Frontal Alpha EEG Asymmetry Variation of Depression Patients Assessed by Entropy Measures and Lemple–Ziv Complexity

• Published in: Journal of medical and biological engineering Vol. 41; no. 2; pp. 146 - 154
• Main Authors: Zhao, Lulu, Yang, Licai, Li, Baimin, Su, Zhonghua, Liu, Chengyu
• Format: Journal Article
• Language: English
• Published: Berlin/Heidelberg Springer Berlin Heidelberg 01.04.2021; Springer Nature B.V
• Subjects: Asymmetry; Biomarkers; Biomedical Engineering and Bioengineering; Cell Biology; Complexity; EEG; Electroencephalography; Engineering; Entropy; Imaging; Mental depression; Original Article; Radiology; Sample entropy; Depression; Lemple–Ziv complexity; Cross-sample entropy; Frontal asymmetry
• ISSN: 1609-0985; 2199-4757
• DOI: 10.1007/s40846-020-00594-9

Purpose As depression has been a major contributor to the global disease burden, objective and effective computer-aided diagnosis has become an urgent problem. This study aims to assess the frontal asymmetry variation of alpha electroencephalography (EEG) in different severity depression patients and to find promising biomarkers for future depression recognition. Methods Three-channel EEG signals from 69 depression patients (divided into three groups according to illness severity) and 14 healthy subjects were collected. Except for cross-sample entropy (CSEn), two new asymmetry indexes (Asy_SEn and Asy_LZC) based on complexity measures were proposed to quantify the difference among the four groups. One-way ANOVA was used to test the difference among all four groups, followed by the group t -test to test the difference between each two groups.

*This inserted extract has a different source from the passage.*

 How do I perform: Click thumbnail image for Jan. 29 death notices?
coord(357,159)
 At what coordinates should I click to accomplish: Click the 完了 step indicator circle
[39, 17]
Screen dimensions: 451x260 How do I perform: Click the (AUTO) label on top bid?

Results All indexes show significantly increased frontal alpha asymmetry in depressive groups compared with the healthy group, and the asymmetry keeps increasing as the depression deepens. The Asy_LZC value of the confirmed depression group (0.0015 ± 0.0008) is substantially higher than the other three groups (−0.0010 ± 0.0008, −0.0006 ± 0.0008, and −0.0007 ± 0.0006). And the Asy_SEn value of the healthy group (−0.0023 ± 0.0007) is significantly lower than the two depressive groups (0.0001 ± 0.0005 and 0.0007 ± 0.0007). All healthy CSEn between each two channels is considerably lower than depressive groups with p  < 0.01. Conclusion This study confirms the increased frontal alpha asymmetry in depression patients and suggests that two new indexes could be promising biomarkers in future clinical depression detection.